Adicionalmente, a análise da Matriz de Compartilhamento de Peptídeos (Peptide Share Matrix) entre diferentes proteínas revelou que a proteína G3P_HUMAN compartilha 27 peptídeos com a proteína MC19_HUMAN (UniProt ID: Q9NX63), conforme destacado em amarelo (Figura 15). Essa alta sobreposição de peptídeos sugere uma similaridade significativa entre essas duas proteínas, o que pode estar relacionado a funções biológicas ou domínios estruturais conservados entre elas. Além disso, observou-se que a proteína AHNK_HUMAN (UniProt ID: Q09666) compartilha 9 peptídeos com a proteína MVP_HUMAN (UniProt ID: Q14764), enquanto TRIPC_HUMAN (UniProt ID: Q14669) compartilha 1 peptídeo com a mesma proteína. 

Esses resultados indicam que há compartilhamento de peptídeos entre diferentes proteínas, o que pode ser útil para estudos de homologia e evolução proteica, além de fornecer insights sobre a redundância de peptídeos detectados durante a análise de espectrometria de massa.

Figura 15 –  Matriz de Compartilhamento de Peptídeos (Peptide Share Matrix)

CONSIDERAÇÕES FINAIS

O PatternLab for Proteomics V é uma ferramenta robusta e eficaz para a análise proteômica, especialmente na detecção de variantes proteicas em estudos complexos, como o câncer. O software combina múltiplos módulos de análise em um ambiente integrado, facilitando a organização e interpretação de grandes volumes de dados de espectrometria de massas, técnica essencial para a análise proteômica.

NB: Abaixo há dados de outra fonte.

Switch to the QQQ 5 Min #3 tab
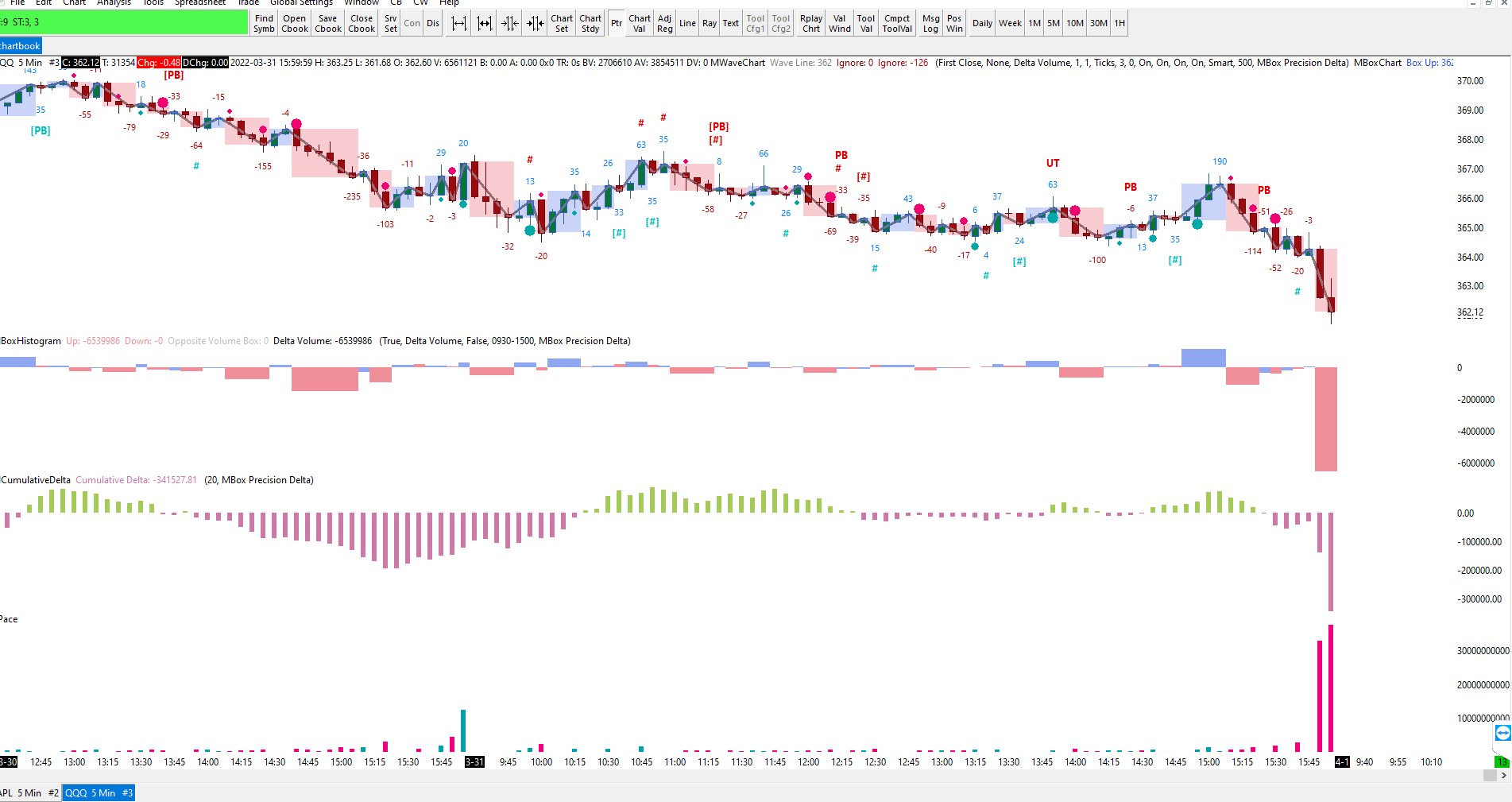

Além de sua precisão na identificação de peptídeos variantes, que desempenham um papel fundamental no desenvolvimento de biomarcadores e alvos terapêuticos, o PatternLab for Proteomics V se destaca por ser uma ferramenta gratuita, desenvolvida pelo Laboratório de Proteômica Computacional e Estrutural da FIOCRUZ, o que o torna um produto nacional de alto impacto. Sua acessibilidade e integração de dados experimentais com bancos de dados de sequências proteicas conferem uma grande vantagem à pesquisa biomédica, fortalecendo a capacidade dos cientistas de avançarem no entendimento e tratamento de doenças complexas, como o câncer.

Devido ao seu caráter gratuito e à sua interface amigável, o PatternLab for Proteomics V é uma excelente opção para universidades públicas, especialmente aquelas que possuem menos recursos financeiros para investir em softwares caros de análise. O uso do PatternLab em instituições acadêmicas com recursos limitados pode aumentar a capacidade de realização de pesquisas de ponta, permitindo que grupos de pesquisa de diferentes níveis avancem na ciência de forma eficiente e sem custos adicionais, democratizando o acesso a tecnologias avançadas no campo da bioinformática e proteômica.